> **TASK ITEM**
Once the line with "Отношения (21, 2198)" is found in the data, output it and each following line exactly, up to and including the line with "Евгений ЧЕБЫКИН (19, 481)", and nothing before or after.

> **STORED DATA**
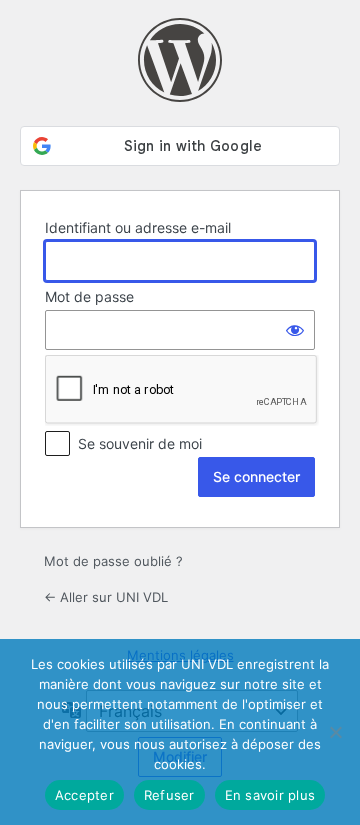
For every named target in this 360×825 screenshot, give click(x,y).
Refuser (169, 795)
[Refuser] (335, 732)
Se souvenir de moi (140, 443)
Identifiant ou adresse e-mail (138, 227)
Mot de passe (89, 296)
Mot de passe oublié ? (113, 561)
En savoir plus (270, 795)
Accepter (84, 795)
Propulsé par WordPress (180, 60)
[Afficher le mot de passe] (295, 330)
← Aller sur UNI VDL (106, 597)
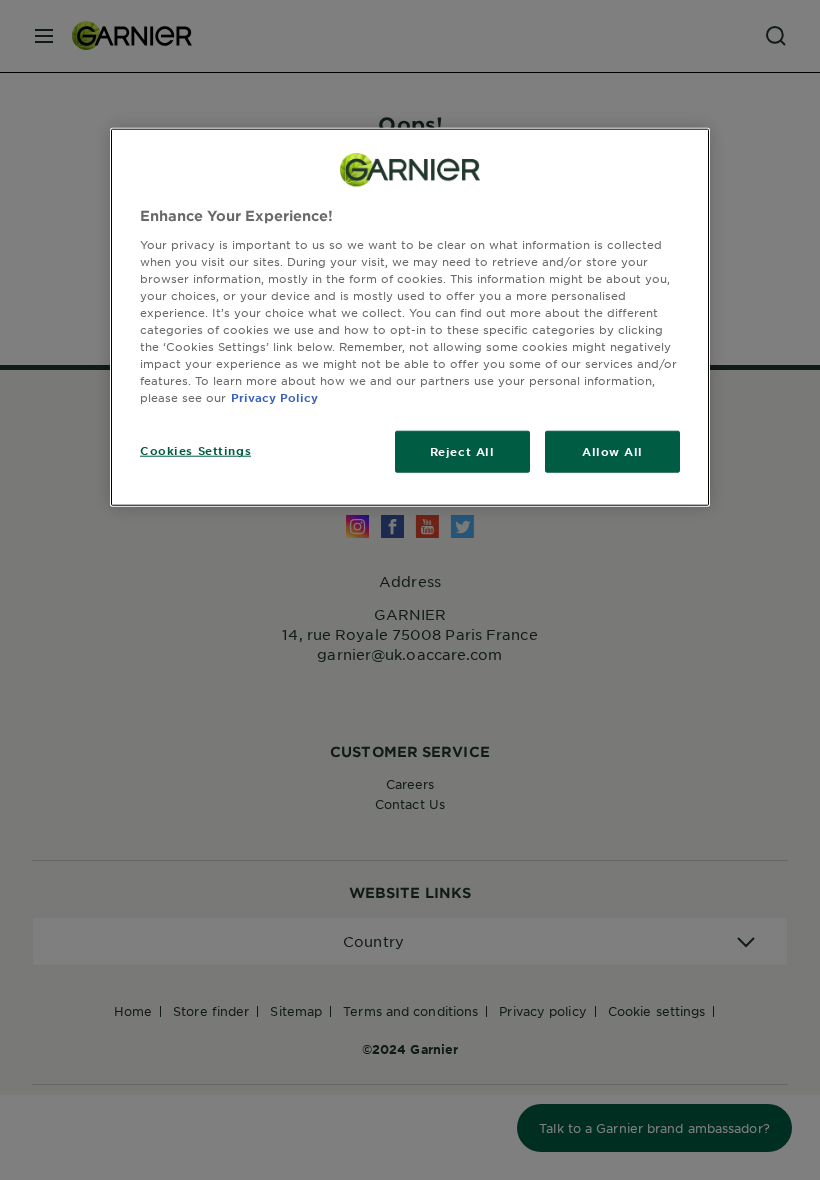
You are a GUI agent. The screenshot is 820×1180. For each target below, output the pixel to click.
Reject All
--
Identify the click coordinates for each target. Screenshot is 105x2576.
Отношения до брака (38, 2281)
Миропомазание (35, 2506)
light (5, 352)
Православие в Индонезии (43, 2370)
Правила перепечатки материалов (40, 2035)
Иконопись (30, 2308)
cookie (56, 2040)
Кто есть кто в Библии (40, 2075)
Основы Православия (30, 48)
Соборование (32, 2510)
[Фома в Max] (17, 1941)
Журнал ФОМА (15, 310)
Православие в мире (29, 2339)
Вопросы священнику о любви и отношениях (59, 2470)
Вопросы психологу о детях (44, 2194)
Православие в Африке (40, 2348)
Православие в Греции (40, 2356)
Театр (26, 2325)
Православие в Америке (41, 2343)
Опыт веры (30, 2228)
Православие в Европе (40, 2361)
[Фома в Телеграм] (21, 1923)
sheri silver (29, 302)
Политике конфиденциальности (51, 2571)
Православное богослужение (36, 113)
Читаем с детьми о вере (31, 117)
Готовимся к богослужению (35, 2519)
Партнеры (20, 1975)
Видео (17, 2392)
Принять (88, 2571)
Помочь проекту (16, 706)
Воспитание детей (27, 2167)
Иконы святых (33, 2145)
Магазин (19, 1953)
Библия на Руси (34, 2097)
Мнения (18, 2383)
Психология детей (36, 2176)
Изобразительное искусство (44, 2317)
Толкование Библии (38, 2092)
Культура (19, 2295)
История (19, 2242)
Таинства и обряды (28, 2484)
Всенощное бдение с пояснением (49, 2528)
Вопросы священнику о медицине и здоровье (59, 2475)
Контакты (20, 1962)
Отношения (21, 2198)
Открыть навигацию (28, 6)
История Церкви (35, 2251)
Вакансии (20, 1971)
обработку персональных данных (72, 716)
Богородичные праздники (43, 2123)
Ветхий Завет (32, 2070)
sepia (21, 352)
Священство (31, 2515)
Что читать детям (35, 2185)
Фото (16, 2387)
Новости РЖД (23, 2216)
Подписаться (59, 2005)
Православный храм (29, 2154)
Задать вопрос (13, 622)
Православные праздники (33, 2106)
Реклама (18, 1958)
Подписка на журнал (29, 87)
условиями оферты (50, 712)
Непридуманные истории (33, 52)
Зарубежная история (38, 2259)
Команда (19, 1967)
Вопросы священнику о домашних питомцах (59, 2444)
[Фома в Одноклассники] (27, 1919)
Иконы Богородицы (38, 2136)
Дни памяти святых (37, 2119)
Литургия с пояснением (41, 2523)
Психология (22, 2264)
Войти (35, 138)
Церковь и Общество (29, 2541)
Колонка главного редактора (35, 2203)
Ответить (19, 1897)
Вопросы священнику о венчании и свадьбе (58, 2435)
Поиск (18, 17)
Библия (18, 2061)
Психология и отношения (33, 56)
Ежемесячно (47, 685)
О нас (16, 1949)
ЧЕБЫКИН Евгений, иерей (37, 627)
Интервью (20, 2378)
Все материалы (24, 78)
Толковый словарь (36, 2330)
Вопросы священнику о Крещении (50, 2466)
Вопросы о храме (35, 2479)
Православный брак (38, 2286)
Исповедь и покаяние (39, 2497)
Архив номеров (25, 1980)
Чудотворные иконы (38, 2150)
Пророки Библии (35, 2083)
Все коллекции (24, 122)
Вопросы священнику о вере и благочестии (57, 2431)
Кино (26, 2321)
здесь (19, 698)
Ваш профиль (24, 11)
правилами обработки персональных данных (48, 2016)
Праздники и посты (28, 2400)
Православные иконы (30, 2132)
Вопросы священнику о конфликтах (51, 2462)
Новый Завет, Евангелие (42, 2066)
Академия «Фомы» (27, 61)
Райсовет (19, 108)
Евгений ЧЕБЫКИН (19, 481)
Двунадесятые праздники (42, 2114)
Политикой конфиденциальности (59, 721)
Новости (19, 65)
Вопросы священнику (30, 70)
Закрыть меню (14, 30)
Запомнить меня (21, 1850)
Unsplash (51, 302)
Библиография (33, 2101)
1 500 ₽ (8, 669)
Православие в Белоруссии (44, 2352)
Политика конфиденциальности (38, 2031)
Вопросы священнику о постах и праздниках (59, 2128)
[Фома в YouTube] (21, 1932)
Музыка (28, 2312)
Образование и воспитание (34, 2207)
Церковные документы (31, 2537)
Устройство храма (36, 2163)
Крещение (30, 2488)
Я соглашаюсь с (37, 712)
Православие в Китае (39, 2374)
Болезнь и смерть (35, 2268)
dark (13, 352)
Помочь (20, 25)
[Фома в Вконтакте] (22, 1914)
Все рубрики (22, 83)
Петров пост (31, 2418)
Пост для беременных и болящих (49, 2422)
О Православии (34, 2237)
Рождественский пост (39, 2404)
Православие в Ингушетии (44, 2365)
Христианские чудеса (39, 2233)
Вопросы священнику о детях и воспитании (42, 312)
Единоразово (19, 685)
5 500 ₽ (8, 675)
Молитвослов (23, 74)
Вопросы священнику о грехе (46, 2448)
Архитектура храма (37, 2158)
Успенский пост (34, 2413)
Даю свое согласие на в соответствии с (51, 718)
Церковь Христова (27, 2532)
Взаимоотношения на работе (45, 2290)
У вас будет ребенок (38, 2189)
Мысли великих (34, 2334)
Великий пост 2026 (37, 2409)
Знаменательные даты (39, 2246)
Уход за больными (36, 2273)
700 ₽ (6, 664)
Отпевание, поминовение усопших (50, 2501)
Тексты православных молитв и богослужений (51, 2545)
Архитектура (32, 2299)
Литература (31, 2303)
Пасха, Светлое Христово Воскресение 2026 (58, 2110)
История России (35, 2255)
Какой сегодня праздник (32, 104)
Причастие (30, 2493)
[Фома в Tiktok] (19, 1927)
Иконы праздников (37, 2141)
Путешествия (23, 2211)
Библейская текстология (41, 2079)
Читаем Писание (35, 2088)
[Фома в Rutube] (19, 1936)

> **SOLUTION TO THIS TASK**
Отношения (21, 2198)
Открыть навигацию (28, 6)
История Церкви (35, 2251)
Вакансии (20, 1971)
обработку персональных данных (72, 716)
Богородичные праздники (43, 2123)
Ветхий Завет (32, 2070)
sepia (21, 352)
Священство (31, 2515)
Что читать детям (35, 2185)
Фото (16, 2387)
Новости РЖД (23, 2216)
Подписаться (59, 2005)
Православный храм (29, 2154)
Задать вопрос (13, 622)
Православные праздники (33, 2106)
Реклама (18, 1958)
Подписка на журнал (29, 87)
условиями оферты (50, 712)
Непридуманные истории (33, 52)
Зарубежная история (38, 2259)
Команда (19, 1967)
Вопросы священнику о домашних питомцах (59, 2444)
[Фома в Одноклассники] (27, 1919)
Иконы Богородицы (38, 2136)
Дни памяти святых (37, 2119)
Литургия с пояснением (41, 2523)
Психология (22, 2264)
Войти (35, 138)
Церковь и Общество (29, 2541)
Колонка главного редактора (35, 2203)
Ответить (19, 1897)
Вопросы священнику о венчании и свадьбе (58, 2435)
Поиск (18, 17)
Библия (18, 2061)
Психология и отношения (33, 56)
Ежемесячно (47, 685)
О нас (16, 1949)
ЧЕБЫКИН Евгений, иерей (37, 627)
Интервью (20, 2378)
Все материалы (24, 78)
Толковый словарь (36, 2330)
Вопросы священнику о Крещении (50, 2466)
Вопросы о храме (35, 2479)
Православный брак (38, 2286)
Исповедь и покаяние (39, 2497)
Архив номеров (25, 1980)
Чудотворные иконы (38, 2150)
Пророки Библии (35, 2083)
Все коллекции (24, 122)
Вопросы священнику о вере и благочестии (57, 2431)
Кино (26, 2321)
здесь (19, 698)
Ваш профиль (24, 11)
правилами обработки персональных данных (48, 2016)
Праздники и посты (28, 2400)
Православные иконы (30, 2132)
Вопросы священнику о конфликтах (51, 2462)
Новый Завет, Евангелие (42, 2066)
Академия «Фомы» (27, 61)
Райсовет (19, 108)
Евгений ЧЕБЫКИН (19, 481)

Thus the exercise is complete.